Unethical business practices can have an adverse impact on all businesses, regardless of size. On an organisational level this can include employees being encouraged to perform unethical or illegal acts or turning a blind eye to the misconduct of peers.

For a business, unethical business practices can result in a ruined reputation which can have a disastrous impact on their bottom line. On the other hand, businesses that are ethical and transparent stand to benefit in a number of ways as consumers look to support businesses aligned with their values.

he guide below outlines the most common unethical business practices in South Africa and ways to reduce ethical risk.

Corruption

Business corruption is defined as “the abuse of entrusted power for private gain”, this can include a number of unethical business practices and illegal activities such as bribery, fraud and money laundering, among others.

Bribery

Bribery involves “offering, giving, soliciting, or receiving of any item of value as a means of influencing the actions of an individual holding a public or legal duty.

Fraud

Small businesses should take the risk of fraud seriously. It usually involves using false information to scam an organisation. To avoid this happening to you, do not share business or personal information until you are sure about the legitimacy of the potential recipient. Other tips businesses owners can use include the following:

1. Update all changes to your business information
2. Report all suspicious incidents
3. Closely monitor your business bank accounts
4. Control access to your business accounts

Unethical suppliers

It’s important for small businesses to vet and select ethical suppliers and business partners as bad players can have an impact on the business.

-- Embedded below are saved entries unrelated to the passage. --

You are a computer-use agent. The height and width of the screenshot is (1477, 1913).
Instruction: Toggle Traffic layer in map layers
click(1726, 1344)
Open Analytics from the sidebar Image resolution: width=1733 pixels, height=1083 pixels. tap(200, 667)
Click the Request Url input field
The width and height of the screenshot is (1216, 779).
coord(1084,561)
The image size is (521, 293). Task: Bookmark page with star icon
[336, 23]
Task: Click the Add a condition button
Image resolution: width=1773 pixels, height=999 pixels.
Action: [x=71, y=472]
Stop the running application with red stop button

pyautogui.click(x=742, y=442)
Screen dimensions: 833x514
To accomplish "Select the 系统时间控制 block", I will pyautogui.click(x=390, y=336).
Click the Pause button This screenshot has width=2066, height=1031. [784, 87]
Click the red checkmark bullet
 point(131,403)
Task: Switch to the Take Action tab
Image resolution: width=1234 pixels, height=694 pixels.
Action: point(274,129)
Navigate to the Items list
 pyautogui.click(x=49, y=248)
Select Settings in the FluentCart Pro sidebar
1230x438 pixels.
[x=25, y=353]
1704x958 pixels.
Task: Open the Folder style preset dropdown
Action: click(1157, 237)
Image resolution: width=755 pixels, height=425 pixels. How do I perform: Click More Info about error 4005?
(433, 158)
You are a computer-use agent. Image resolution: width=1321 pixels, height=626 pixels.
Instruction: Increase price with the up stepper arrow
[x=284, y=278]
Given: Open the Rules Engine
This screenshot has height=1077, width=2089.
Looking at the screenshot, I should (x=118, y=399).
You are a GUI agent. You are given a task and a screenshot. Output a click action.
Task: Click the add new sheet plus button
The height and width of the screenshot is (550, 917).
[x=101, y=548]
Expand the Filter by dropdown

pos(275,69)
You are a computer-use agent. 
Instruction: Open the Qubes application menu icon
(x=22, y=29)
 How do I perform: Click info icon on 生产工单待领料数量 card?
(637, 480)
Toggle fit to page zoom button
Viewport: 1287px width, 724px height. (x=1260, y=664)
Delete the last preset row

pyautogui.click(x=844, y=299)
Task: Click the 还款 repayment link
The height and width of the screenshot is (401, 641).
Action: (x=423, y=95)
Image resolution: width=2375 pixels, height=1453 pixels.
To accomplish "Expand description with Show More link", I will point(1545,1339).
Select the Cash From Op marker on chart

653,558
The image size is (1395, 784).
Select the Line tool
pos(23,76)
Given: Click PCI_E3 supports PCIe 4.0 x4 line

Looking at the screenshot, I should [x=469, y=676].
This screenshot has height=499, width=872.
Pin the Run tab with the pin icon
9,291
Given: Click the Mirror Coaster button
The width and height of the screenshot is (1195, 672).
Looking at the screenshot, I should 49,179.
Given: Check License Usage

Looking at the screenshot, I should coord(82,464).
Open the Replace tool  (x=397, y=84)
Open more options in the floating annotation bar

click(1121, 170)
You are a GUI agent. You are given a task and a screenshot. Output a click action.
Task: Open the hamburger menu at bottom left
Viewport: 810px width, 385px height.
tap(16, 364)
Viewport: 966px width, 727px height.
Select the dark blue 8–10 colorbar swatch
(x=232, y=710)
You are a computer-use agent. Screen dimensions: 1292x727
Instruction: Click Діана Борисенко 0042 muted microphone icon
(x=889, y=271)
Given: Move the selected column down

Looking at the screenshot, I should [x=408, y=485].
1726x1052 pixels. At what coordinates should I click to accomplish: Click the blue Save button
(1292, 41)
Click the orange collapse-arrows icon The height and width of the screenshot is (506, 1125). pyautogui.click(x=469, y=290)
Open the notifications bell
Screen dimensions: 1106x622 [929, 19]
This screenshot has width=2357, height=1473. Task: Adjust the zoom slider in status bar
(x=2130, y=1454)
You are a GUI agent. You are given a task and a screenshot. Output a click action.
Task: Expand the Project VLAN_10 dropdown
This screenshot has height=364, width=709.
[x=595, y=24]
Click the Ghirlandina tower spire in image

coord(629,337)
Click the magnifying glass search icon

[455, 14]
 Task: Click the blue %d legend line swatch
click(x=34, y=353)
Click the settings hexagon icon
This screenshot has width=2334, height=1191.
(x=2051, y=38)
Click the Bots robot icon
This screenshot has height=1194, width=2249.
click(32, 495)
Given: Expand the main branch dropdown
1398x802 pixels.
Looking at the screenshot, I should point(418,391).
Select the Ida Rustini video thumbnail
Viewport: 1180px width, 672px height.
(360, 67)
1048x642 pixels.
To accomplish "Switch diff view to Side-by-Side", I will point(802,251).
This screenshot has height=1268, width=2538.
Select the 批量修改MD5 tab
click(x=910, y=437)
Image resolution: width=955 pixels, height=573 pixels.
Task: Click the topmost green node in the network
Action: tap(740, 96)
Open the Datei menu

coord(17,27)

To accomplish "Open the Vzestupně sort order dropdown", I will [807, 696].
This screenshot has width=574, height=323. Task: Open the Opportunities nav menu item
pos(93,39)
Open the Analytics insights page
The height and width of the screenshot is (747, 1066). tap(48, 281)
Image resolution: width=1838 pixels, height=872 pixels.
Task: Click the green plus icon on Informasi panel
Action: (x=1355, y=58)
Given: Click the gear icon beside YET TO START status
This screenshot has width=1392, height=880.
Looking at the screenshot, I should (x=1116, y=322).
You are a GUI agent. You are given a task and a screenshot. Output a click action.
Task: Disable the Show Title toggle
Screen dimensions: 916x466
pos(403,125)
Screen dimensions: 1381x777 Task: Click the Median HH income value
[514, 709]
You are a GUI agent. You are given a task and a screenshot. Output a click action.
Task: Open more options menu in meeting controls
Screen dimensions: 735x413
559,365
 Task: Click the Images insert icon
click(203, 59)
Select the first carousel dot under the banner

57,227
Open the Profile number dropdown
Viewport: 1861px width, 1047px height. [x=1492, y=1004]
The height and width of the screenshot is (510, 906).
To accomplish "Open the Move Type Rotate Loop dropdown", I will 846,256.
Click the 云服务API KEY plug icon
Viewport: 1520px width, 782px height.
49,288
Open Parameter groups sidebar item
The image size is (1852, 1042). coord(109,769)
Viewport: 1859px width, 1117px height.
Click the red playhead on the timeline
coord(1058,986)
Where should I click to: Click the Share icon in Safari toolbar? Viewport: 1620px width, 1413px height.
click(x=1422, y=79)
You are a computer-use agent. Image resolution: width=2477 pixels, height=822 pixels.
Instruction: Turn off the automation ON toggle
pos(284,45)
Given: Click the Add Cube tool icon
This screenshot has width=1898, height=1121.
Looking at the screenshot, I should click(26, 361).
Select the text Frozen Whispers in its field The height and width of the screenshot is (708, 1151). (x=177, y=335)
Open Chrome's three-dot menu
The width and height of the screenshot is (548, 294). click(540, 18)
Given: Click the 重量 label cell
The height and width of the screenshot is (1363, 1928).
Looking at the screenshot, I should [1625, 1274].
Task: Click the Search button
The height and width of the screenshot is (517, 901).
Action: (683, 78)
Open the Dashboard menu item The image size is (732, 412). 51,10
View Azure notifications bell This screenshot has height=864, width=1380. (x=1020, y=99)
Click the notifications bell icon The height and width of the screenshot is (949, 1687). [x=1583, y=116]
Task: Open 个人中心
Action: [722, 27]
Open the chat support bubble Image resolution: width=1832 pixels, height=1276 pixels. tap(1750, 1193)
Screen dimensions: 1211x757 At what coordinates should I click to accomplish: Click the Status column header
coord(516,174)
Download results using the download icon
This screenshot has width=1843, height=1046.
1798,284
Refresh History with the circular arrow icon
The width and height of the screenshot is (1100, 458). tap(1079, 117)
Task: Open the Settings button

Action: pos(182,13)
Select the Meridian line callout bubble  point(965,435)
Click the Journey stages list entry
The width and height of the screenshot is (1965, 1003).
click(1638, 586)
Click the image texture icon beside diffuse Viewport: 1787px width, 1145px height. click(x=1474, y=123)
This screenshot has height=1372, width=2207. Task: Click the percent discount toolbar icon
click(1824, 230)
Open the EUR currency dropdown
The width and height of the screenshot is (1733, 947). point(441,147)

Need help finding the right strategic alliances, partners, collaborators, sub-contractors? Africa Business Connect Network offers the following advice for small business owners.

  • Stay true to your values and align with people that share and demonstrate the same values.
  • Open and honest channels of communication are key.
  • Respect and safeguard each other’s intellectual property.
  • Have a process in place when selecting who you want to do business with and stick to it! As part of this process, check all the parties’ competencies. Conducting “values and ethics” due diligence is important.
  • Have checks and balances in place throughout each project to ensure its on track and on par with your level of service.
  • Have clear deliverables and milestones in place against a payment plan so that you don’t get to the end of a project and questions about invoicing and billing only raised then.